# Документ
В трех формулах художественного синтеза Замятин эксплицировал свой взгляд на цветовой образ, который рассматривался им как сгусток мысли и чувства: «Автор пишет не столько строками, сколько между строк. Это – большое и самое трудное мастерство»[68].

Таким образом, отношение писателя к колористике не просто укладывается в его теоретические разработки по технике художественной прозы – специфика использования красок в решении творческих задач продиктована синтетизмом в художественно-эстетическом мышлении Е.И. Замятина.

 

§ 2. Функционально-семантическая парадигма цвета

в неореализме: вариативность оценок

Неореализм считается «неким "надсистемным" образованием, возникшим на основе общности поэтик эстетически разных художников»[69] (модернистов, реалистов, романтиков, писателей «переходного» типа). Идея синтетизма Замятина, вырастающая из диалогичности слова и имеющая общекультурный и философский характер, диктует необходимость обратиться к различным системам, выработавшим свой взгляд на колористический компонент.

Литература XVI–XVII веков (время централизации русского государства) индифферентна к цвету как элементу описания, поскольку главная ее цель – информирование и назидание. Век классицизма прошел под знаком сухого и логического изображения действительности. Ломоносовские краски насыщены и густы, без полутонов: если кудри – то черные, если очи – то небесные. И даже палитра Г.Р. Державина, любившего смешивать краски, подчинена, в первую очередь, задаче достоверно передавать зрительные образы. У сентименталистов с их пристрастием к описанию природных ландшафтов, созданию ярких дневных пейзажей цвет выполнял в первую очередь номинативную функцию. Писатели-романтики остро чувствовали взаимосвязь между бездной мирозданья и сложным миром человеческой души и стремились передать ее в красках. Использование печальных и мерцающих тонов – фиолетового, пурпурного, сине-голубого, белого, серого, серебряного; внимание к описанию к световоздушной перспективы; наличие пустынных пейзажей с одной или несколькими фигурами; прием «контражура», – вот типичные черты колористики романтизма. Примеры из Пушкина романтического периода: «Дубравы вновь оделись тьмою; пошла по облакам луна, и снова дева над водою сидит, прелестна и бледна»; «И тень, и шум, и красные долины»; «Ненастной ночи мгла по небу стелется одеждою свинцовой»[70]. Локализация Германна из «Пиковой дамы» на фоне оконного проема, когда источник света расположен за спиной персонажа и мы не можем рассмотреть лица, также удовлетворяет требованиям романтического портрета. Конвенция романтизма – поиск в рассматриваемом чего-то другого[71]. Поэтому голубые глаза у романтических героев М.Ю. Лермонтова – «знак высшего душевного строя»[72], а не просто констатация внешней красоты. Стремление передавать определенное состояние души, а не объективное впечатление от предмета, обусловило сосуществование в эстетике романтизма эмоционально-экспрессивной, психологической и символической функций цвета. Символика красок в романтизме достаточно стабильна.

# Выдержка из данных
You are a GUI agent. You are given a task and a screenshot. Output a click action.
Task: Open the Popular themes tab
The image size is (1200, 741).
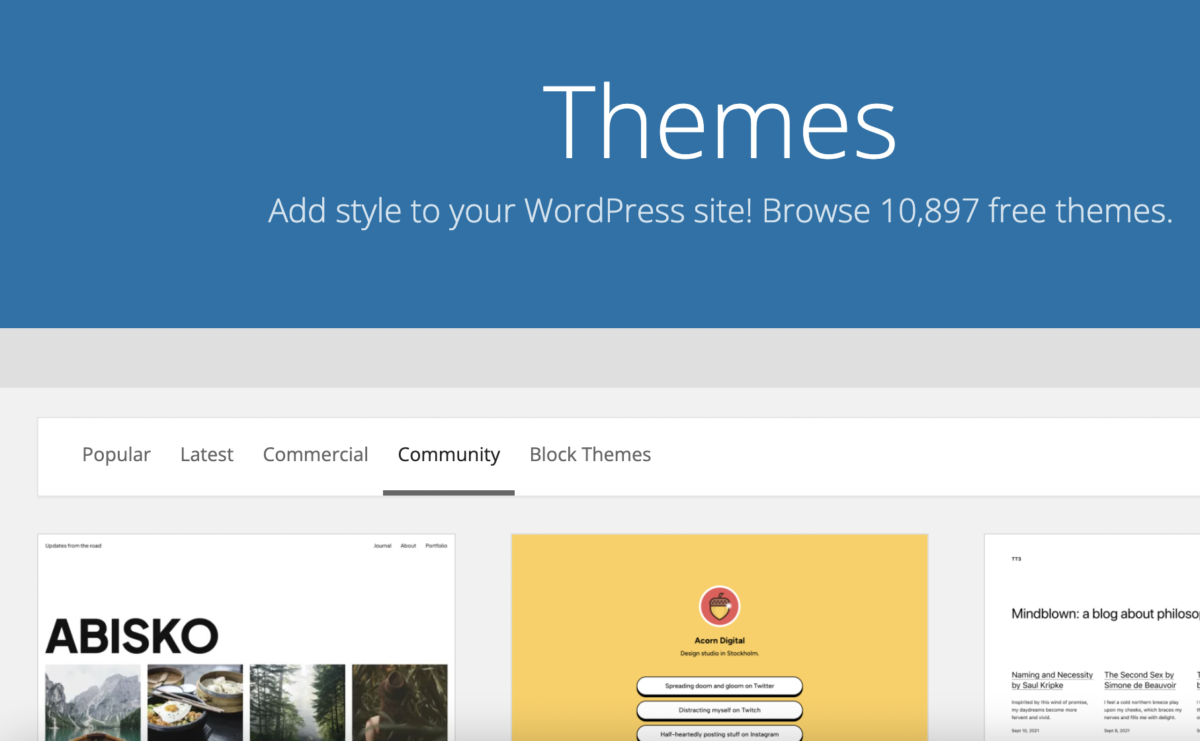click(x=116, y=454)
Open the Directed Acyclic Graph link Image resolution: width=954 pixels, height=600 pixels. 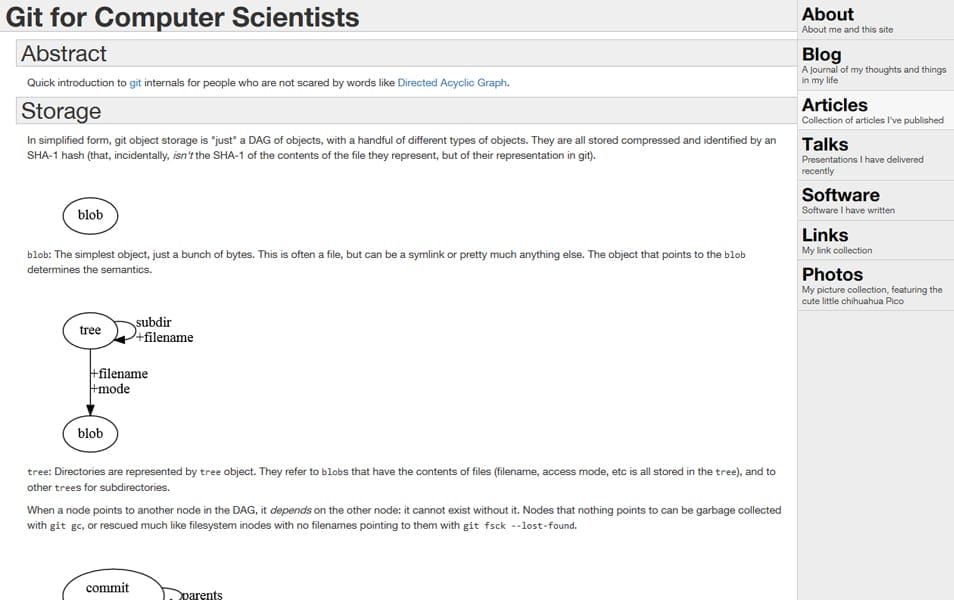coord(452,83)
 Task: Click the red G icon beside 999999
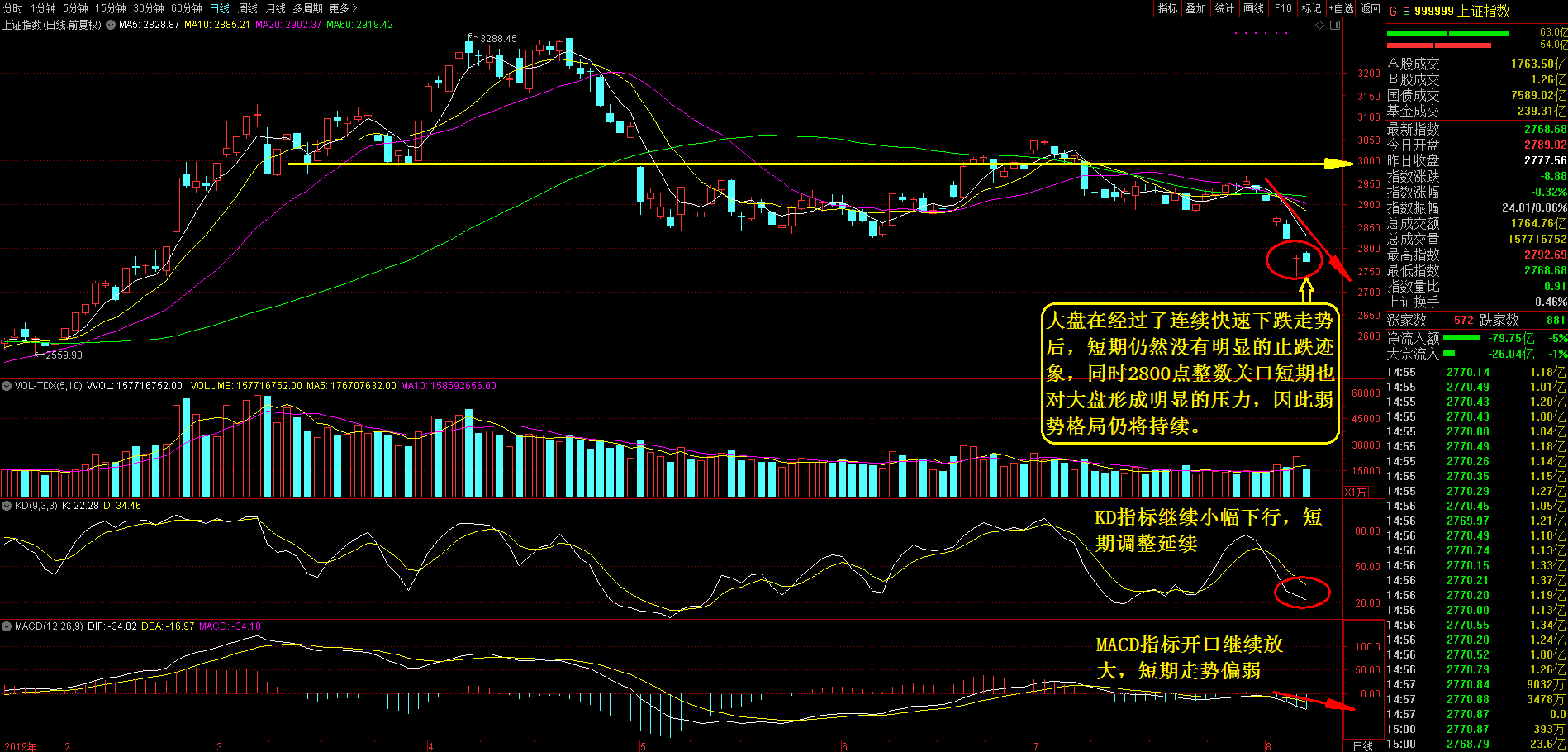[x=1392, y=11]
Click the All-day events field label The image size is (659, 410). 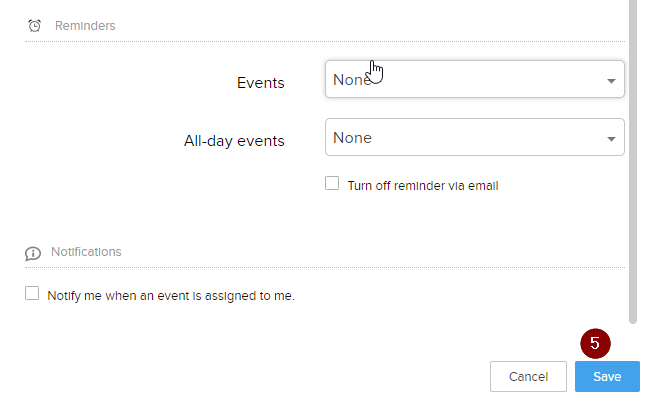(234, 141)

# Что требуется
Обнови отрывок из текста о цвете в неореализме между словами «В трех формулах» и «мышлении Е.И. Замятина.» включительно. Перепиши его, поставив «искусство» вместо «мастерство». Записи здесь никакой роли не играют.

# Верный результат
В трех формулах художественного синтеза Замятин эксплицировал свой взгляд на цветовой образ, который рассматривался им как сгусток мысли и чувства: «Автор пишет не столько строками, сколько между строк. Это – большое и самое трудное искусство»[68].

Таким образом, отношение писателя к колористике не просто укладывается в его теоретические разработки по технике художественной прозы – специфика использования красок в решении творческих задач продиктована синтетизмом в художественно-эстетическом мышлении Е.И. Замятина.